Not too much has followed unfortunately. I looked for videos that are similarly to James’ video is a good and entertaining video and general enough talk on testing. Any recommendations?

Few weeks later I invited everyone to a local meetup, organised by the local ISTQB (they are the only ones in Budapest who do something), no one came with me, and then I got a pretty good testing challenge (where the expected result from me that a Web UI should behave as “used to” after a major refeactoring), started a conversation about it through the emails I collected, but no answer came, even from the colleague on my team.

Now I’m stuck – I talk with two other colleague in the organisation about testing, just sit next to them and talk through some current issues, giving each other test ideas. One of them has just left.

Not so long ago we had an all-office meeting where one of the developer didn’t know what the sales team is doing.

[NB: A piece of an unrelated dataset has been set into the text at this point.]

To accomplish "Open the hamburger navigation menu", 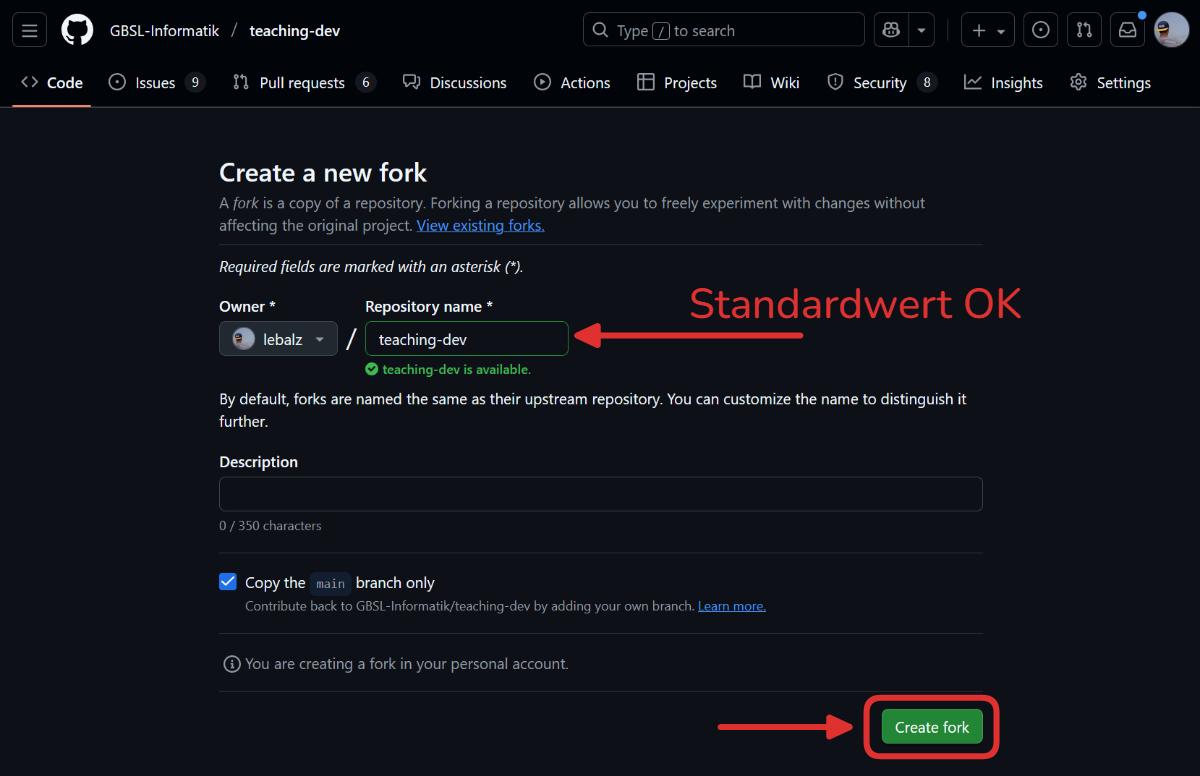I will 29,30.
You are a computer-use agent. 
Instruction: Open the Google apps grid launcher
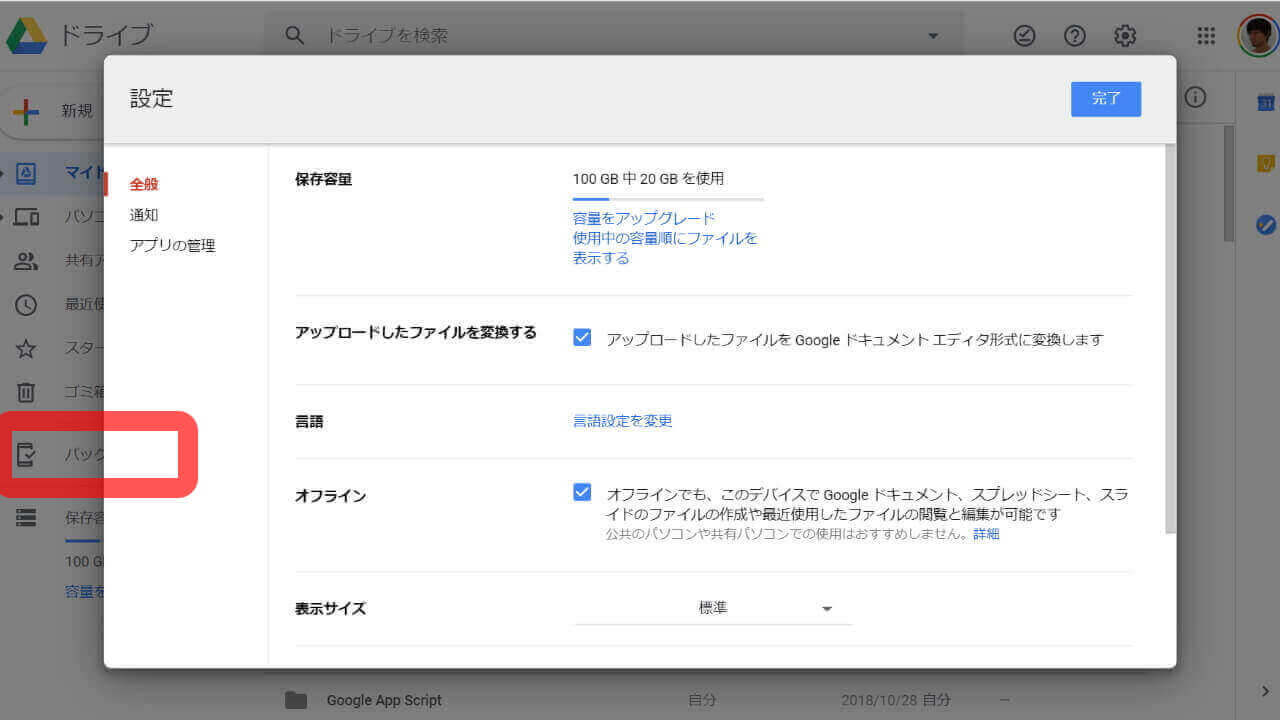[x=1206, y=36]
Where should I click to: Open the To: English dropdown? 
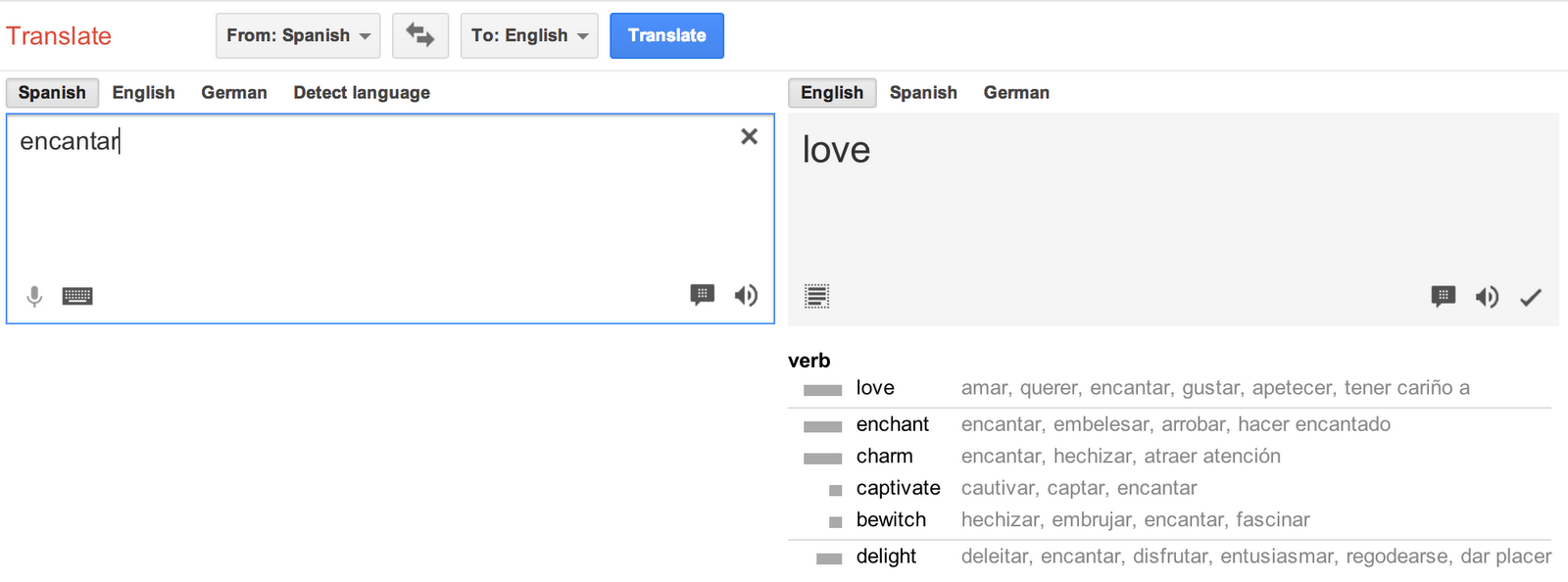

That gave me an idea to prepare a set of slides to talk about testing to other roles in the company. It should be about our day-to-day work, but also a general talk. Or should it be some kind of workshop? Some kind of fun and interactive way showing the mindset of a tester? Any input on this would be much appreciated. I’m hoping it will help the other testers to respect themselves a bit more.

This is where I’m now. We shall see.

UPDATE: Not too long after finishing this post I quit my job. My journey in shaping a testers community at my company has almost nothing to do with it.

Lead picture from James Lyndsay’s Black Box Puzzles (puzzle 6a).